= Myroodah =

Pastoral lease in Western Australia

Myroodah or Myroodah Station is a pastoral lease that once operated as a sheep station but presently operates as a cattle station located in Western Australia.

Situated about 16 km south east of Looma and about 112 km south east of Derby in the Kimberley region, the property is currently owned by the Indigenous Land Corporation and occupies an area 401944 acre. It is south of the Fitzroy River and runs back to the edge of the Great Sandy Desert. It has a range of soil types from the black soil of the flood plains to the red sandhills and spinifex country. The manager since 2011 is Chris Daniell and the property runs approximately 23,000 head of Brahman cattle mostly for the live export trade from Broome.
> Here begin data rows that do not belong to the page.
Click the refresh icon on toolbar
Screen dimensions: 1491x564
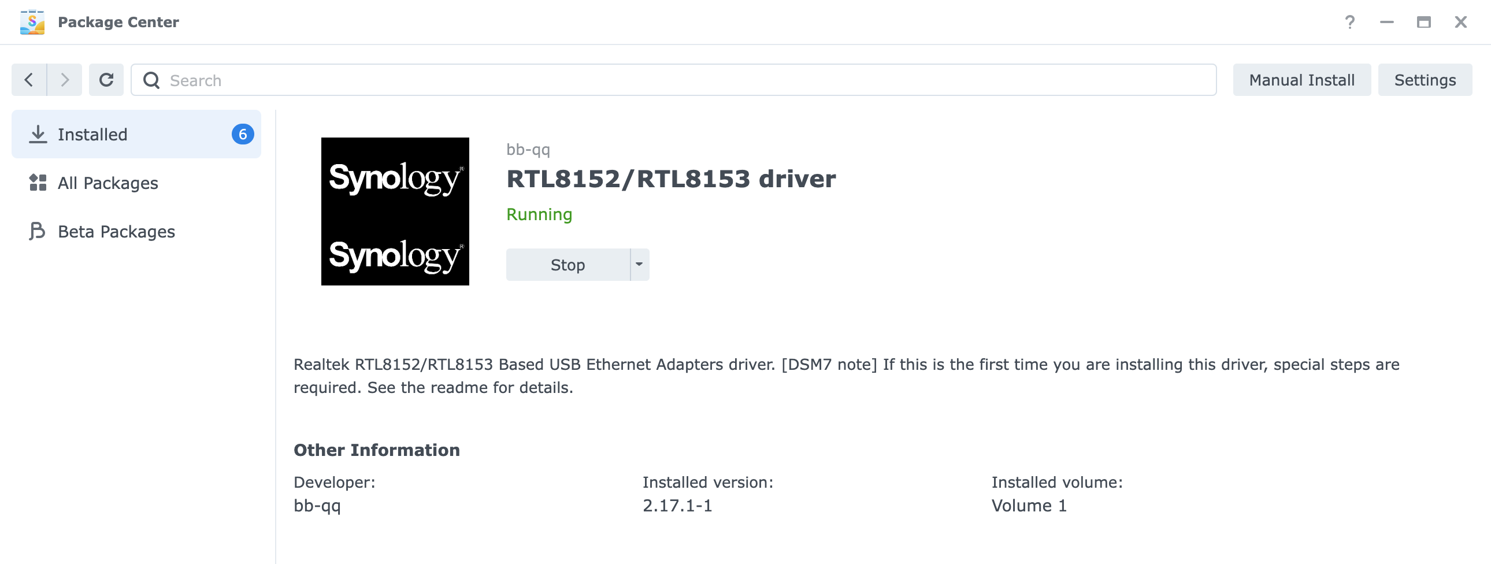point(106,80)
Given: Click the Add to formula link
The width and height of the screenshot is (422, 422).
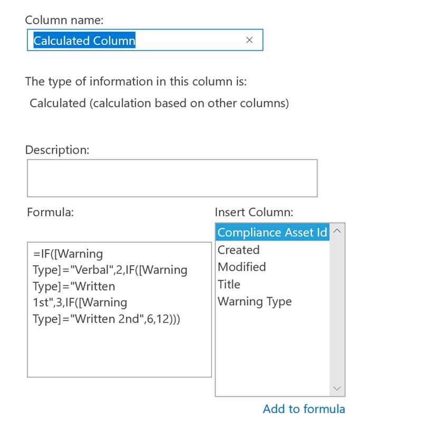Looking at the screenshot, I should coord(304,409).
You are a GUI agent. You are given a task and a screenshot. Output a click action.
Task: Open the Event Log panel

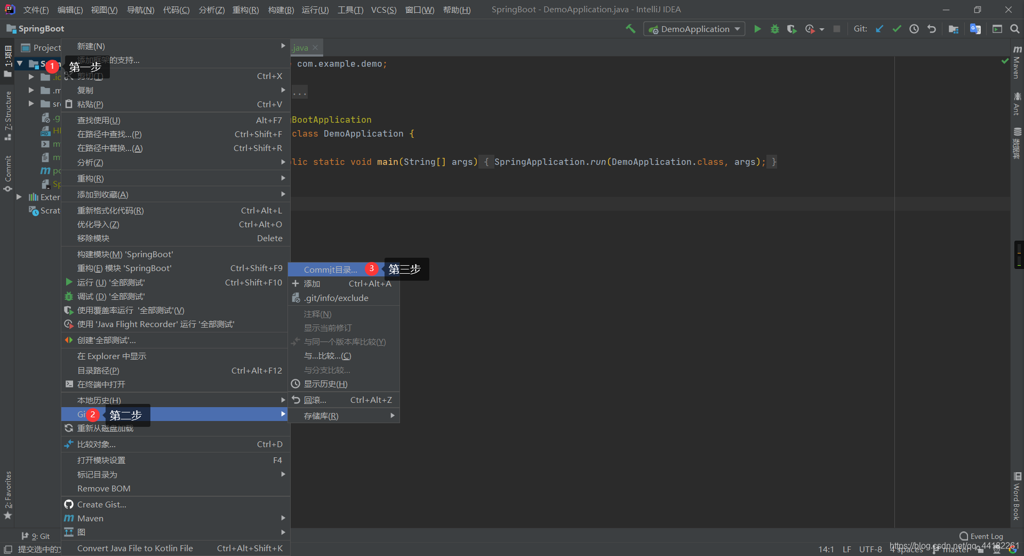point(981,536)
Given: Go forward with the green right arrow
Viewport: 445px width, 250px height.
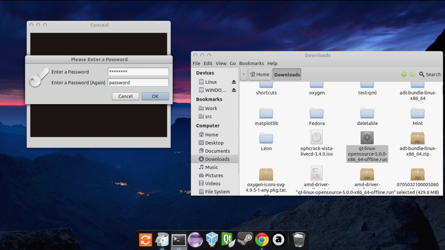Looking at the screenshot, I should (412, 74).
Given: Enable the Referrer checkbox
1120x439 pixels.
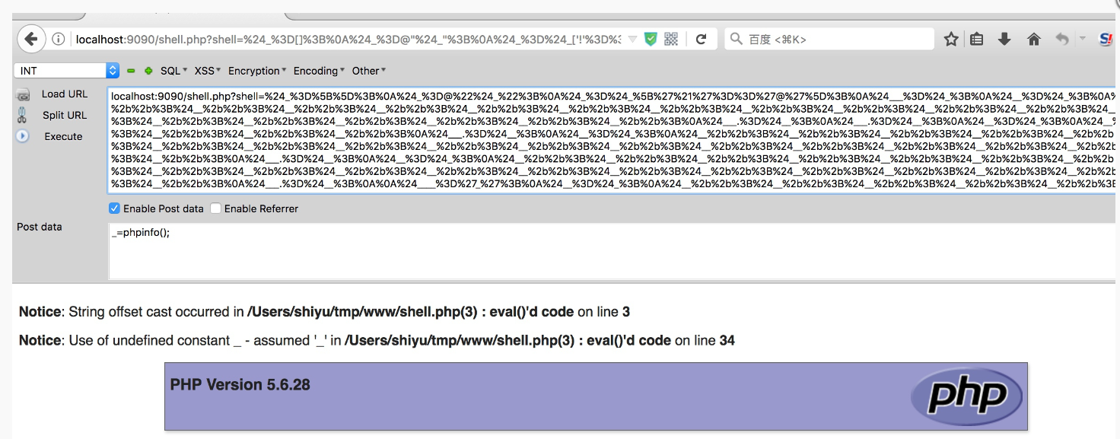Looking at the screenshot, I should (216, 208).
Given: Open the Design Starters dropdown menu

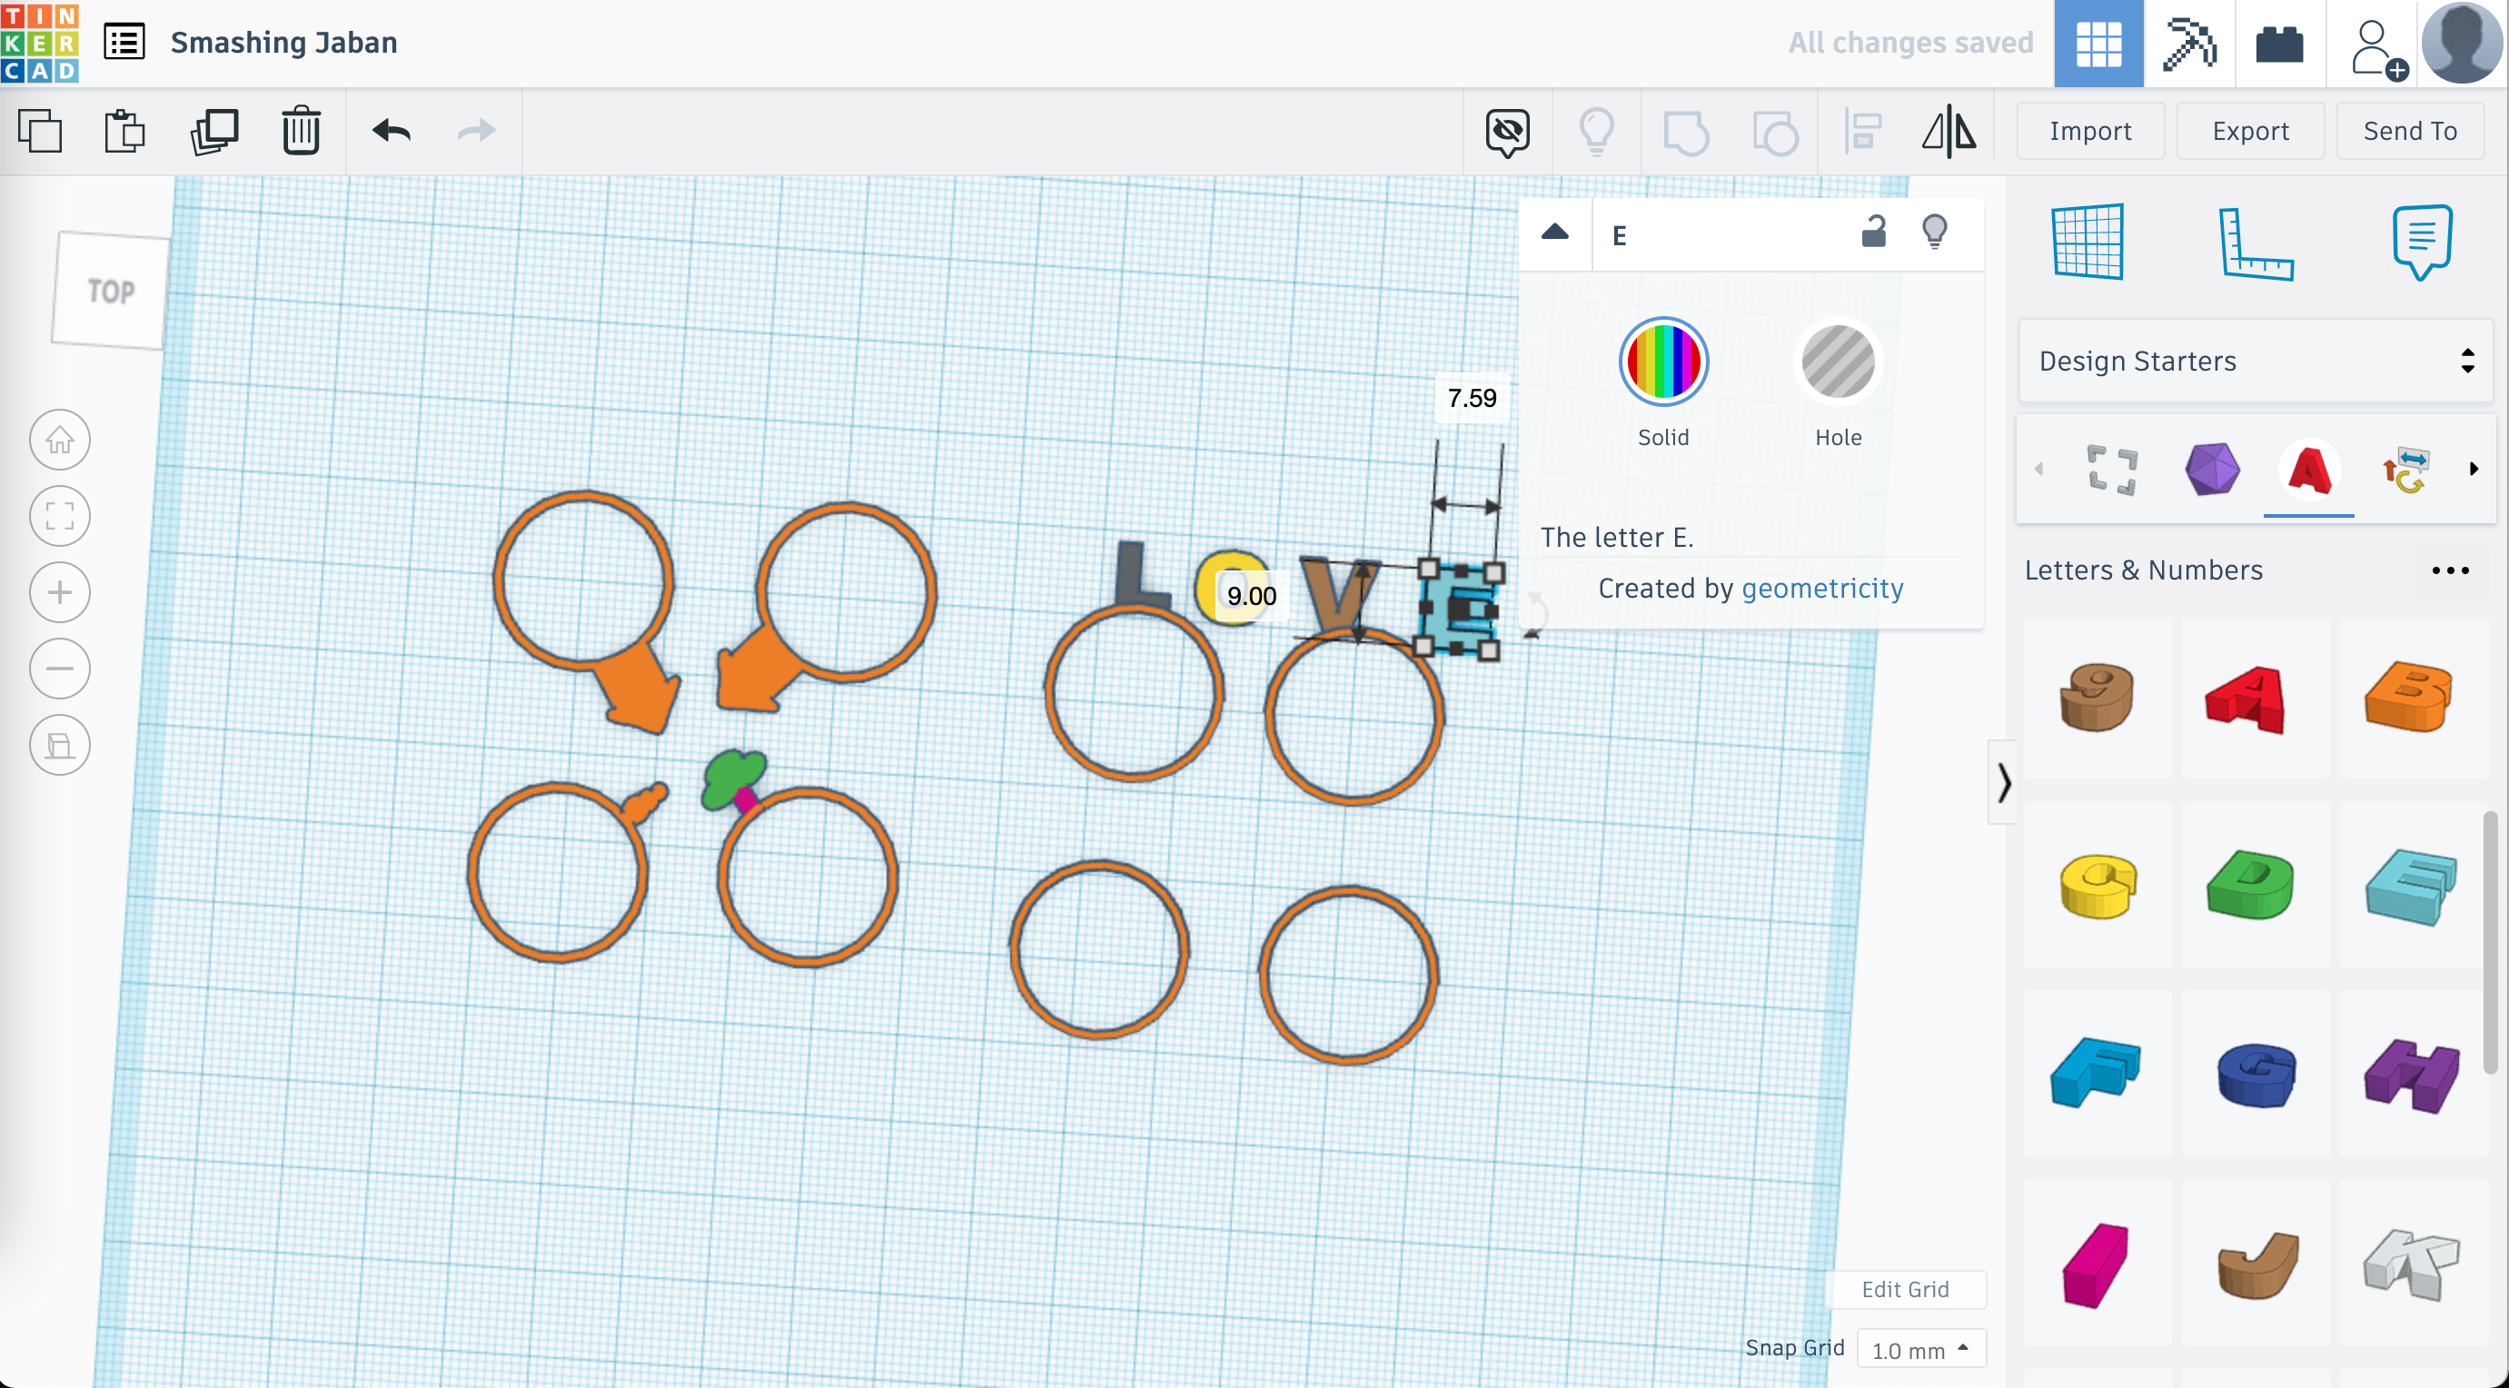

Both the Margaret River and Fitzroy River severely flooded in 1894, so much so that the rivers that are normally about 20 mi apart were united for at least two days. Heavy losses were expected at Myroodah similar to the losses at Yeeda and Mount Anderson Stations.

Two landing strips were cleared at Myroodah in 1946 for the mail plane to land on when Upper Liveringa's strip, located across the river and 7 mi away, was unavailable. The first time the strip was to be used, no ground sheets, to indicate safe landing, had been put out so the plane dropped the mail and continued its run.

The property was stocked with about 28,000 sheep in 1947, of which 13,000 were lost while mustering them for shearing. The station manager, Stephen Godbhaer, claimed that the late rains caused phenomenal growth of the cork screw grass, forming a jungle through which it was impossible to drive them.

The 1951 wool clip of 185 bales had to be transported off the property by a Douglas DC-3 aircraft after the Fitzroy River had become impassable and the wool had to reach Derby urgently to be in time to be shipped to England.